**Given request 1**
According to the AI X-risk cheat sheet post, how does DeepMind classify Cohen's scenario?
**Given request 2**
Write the next part of the AI X-risk cheat sheet post, picking up after its final sentence.

Cheat sheet of AI X-risk

momom2

This document was made as part of my internship at EffiSciences. Thanks to everyone who helped review it, in particular Charbel-Raphaël Segerie, Léo Dana, Jonathan Claybrough and Florent Berthet!

Introduction

Clarifying AI X-risk is a summary of a literature review of AI risk models by DeepMind that (among other things) categorizes the threat models it studies along two dimensions: the technical cause of misalignment and the path leading to X-risk.
I think this classification is inadequate because the technical causes of misalignment that are considered in some of the presented risk models should be differently nuanced.

So, I made a document that would go more in-depth and accurately represent what (I believe) the authors had in mind. Hopefully, it can help researchers quickly remind themselves of the characteristics of the risk model they are studying.

Here it is, for anyone who wants to use it!
Anyone can suggest edits to the cheat sheet. I hope that this can foster healthy discussion about controversial or less detailed risk models.

If you just want to take a look, go right ahead! If you would like to contribute, the penultimate section explains the intended use of the document, the conventions used and how to suggest edits.

There is also a more detailed version if you are interested, but that one is not nearly as well formatted (i.e. ugly as duck), nor is it up to date. It is where I try to express more nuanced analysis than allowed by a dropdown list.

Content

Disclaimer

Some information in this cheat sheet is controversial; for example, the inner/outer framework is still debated. In addition, some information might be incorrect. I did my best, but I do not agree with all the sources I have read (notably, Deepmind classifies Cohen’s scenario as specification gaming, but I think it is more like goal misgeneralization) so remain critical. My hope is that after a while the controversial cell comments will contain links and conversations to better understand the positions involved.

The takeaways are mostly my own work, with all the risks that entails.

Some values had to be simplified for the sake of readability; for instance, it would be more accurate to say that Cohen’s scenario does not require the AI to be powerful rather than to say the cause of the AI’s power is unclear. If that bothers you, you can look at the detailed version where I make less compromises at the cost of readability.

Takeaways

The takeaways are my own and do not necessarily represent the views of the authors of the risk models. They are all presented with respect to the risk models examined.

General takeaway

General takeaway: There are many paths to AI X-risk. Some are more likely or dangerous than others, but none can be neglected if we are to avoid disaster.

Outer/inner/intent

(Keep in mind that the inner/outer framework is not universally accepted.)

Along the many scenarios, misalignment comes from many places. No single solution will solve everything, though inner misalignment is significantly more commonly depicted than other types.

Technical causes of misalignment

It is not enough to have a solution for a specific cause, because there are many technical reasons for misalignment.

In addition, some risk models simply require any source of misalignment, which is why I think a security mindset is necessary to build a safe AI: we need to prove that there is no loophole, that the machine is daemon-free, to guarantee that none of these risk models are allowed by an AI design.

**Data excerpt**

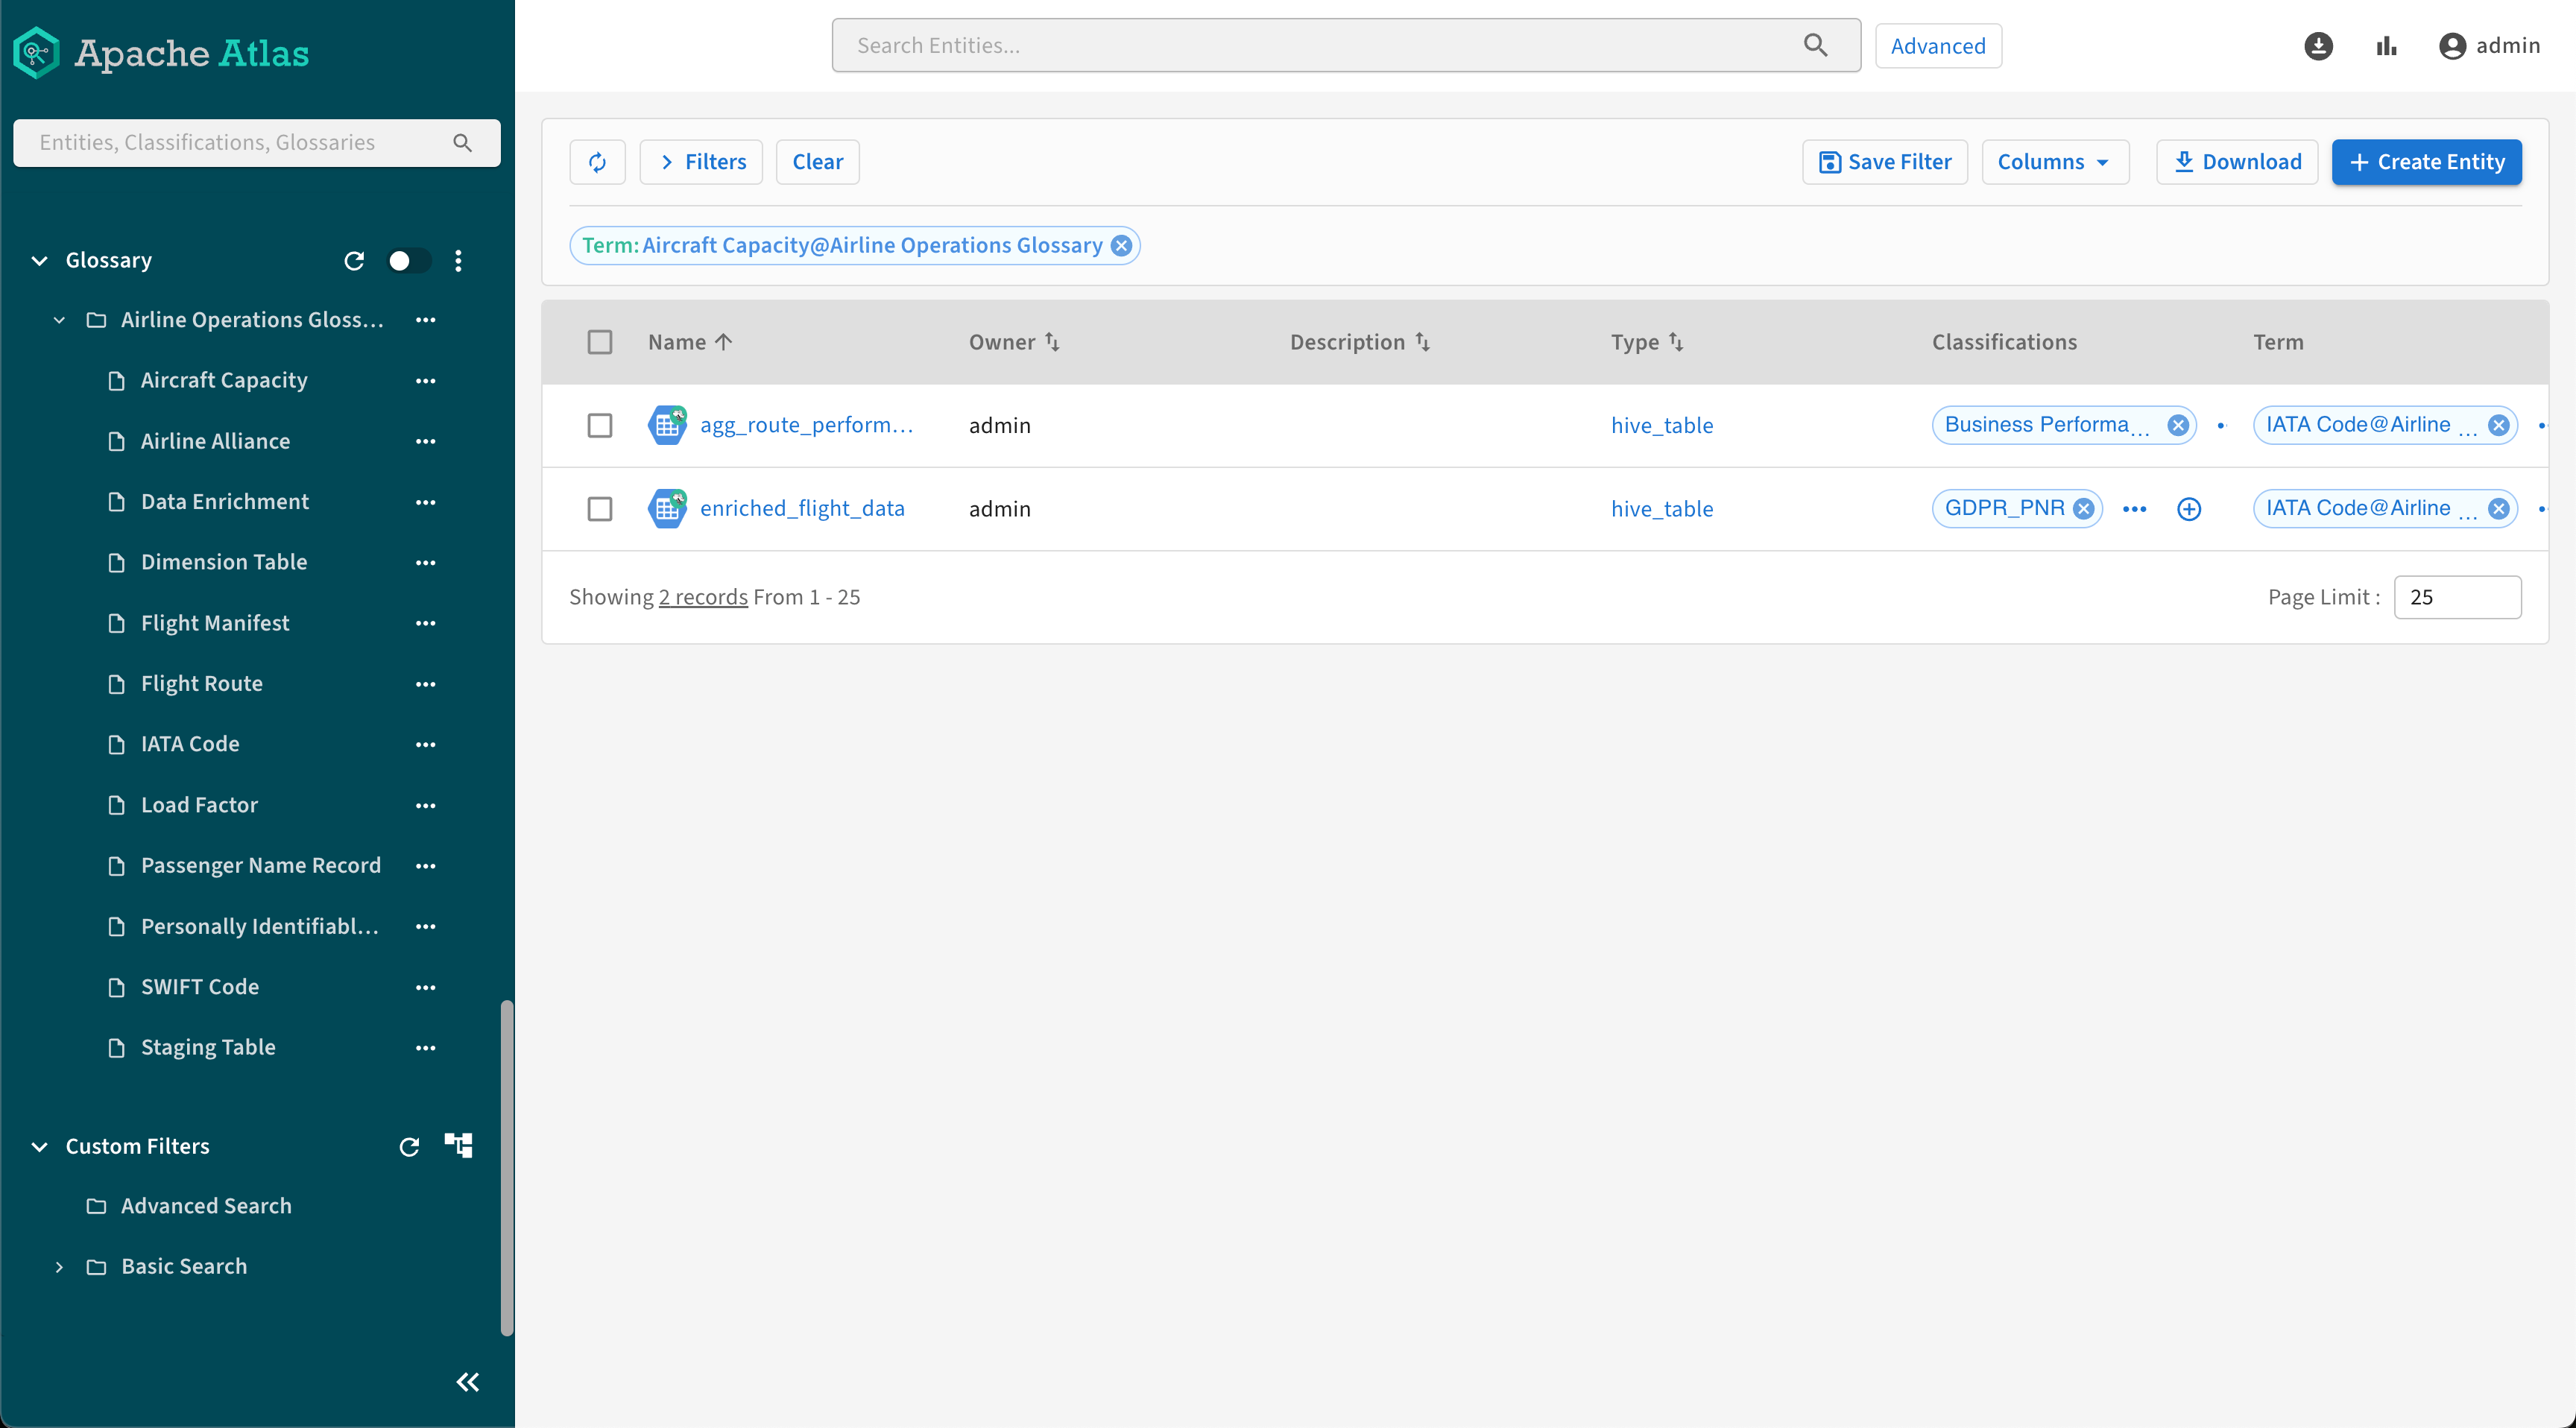2576x1428 pixels.
Task: Open the downloads icon in header
Action: coord(2318,46)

**Expected answer 1**
As specification gaming.

**Expected answer 2**
Social causes of misalignment

The most frequently cited factor of misalignment is competitive pressure^[1]: it increases the likelihood of accidents due to haste or misuse. Solving these coordination problems (through discussion, contracts, government intervention...) therefore seems to be an important lever to reduce x-risk.
Even if we coordinate perfectly, there are technical hurdles that could still lead to failure. Governance could allow us to reach existential safety by freezing AI research, training or deployment, but this will not be enough to solve alignment: we need to allocate resources for technical alignment.

I did not expect coordination problems to be so dangerous; going into this, I was mostly concerned about tackling “hard alignment”. I had to update hard: most risk models assume that a major reason technical causes are not addressed is a societal failure^[2] to implement safeguards, regulation, take our time, and agree not to deploy unsafe AI.

We could completely solve technical alignment (have the knowledge to make an aligned AGI) and still die from someone who doesn't use those techniques, which is a likely scenario if we don't solve coordination^[3].

Deception & power-seeking

There is a strong correlation between deception, power-seeking and agency. They are present in most scenarios and are generally considered to indicate very high risk. The development of correct assessments to measure deception and power-seeking appears to be robustly beneficial^[4].
Surprise, surprise!

Capabilities

Agency

Ensuring that AIs are not agentic would go a long way towards preventing most AI takeover scenarios.
But even if no AI were agentic, a disaster could happen because of societal failure such as Christiano1^[5].

Power

Most scenarios consider that an advanced AI will be able to seize power, so denying it access to resources such as banks and factories is not enough of a safeguard.
There is extensive literature on the subject; the general consensus is that boxing might have some use, but it's unlikely to work.

Cognition

AI-takeover-like scenarios usually require specific capabilities that we can detect in potentially dangerous AIs through capability assessment and interpretability. In many scenarios, these capabilities come from general purpose training and are not externally visible, so it is a misconception to assume that "we'll see it before we get there", which is why interpretability is useful.

Before compiling this sheet, I considered interpretability (especially mechanistic interpretability) laudable but probably not worth the effort. Now I think it is one of the most important tools for early warning (which, combined with good governance, would allow us not to train/deploy some dangerous systems).

Existential risk

Yes, AI is risky.

While not all scenarios are guaranteed to lead to human extinction, it is important to remember that even if we survive, disempowerment and other societal issues would need to be addressed (these are risk models after all).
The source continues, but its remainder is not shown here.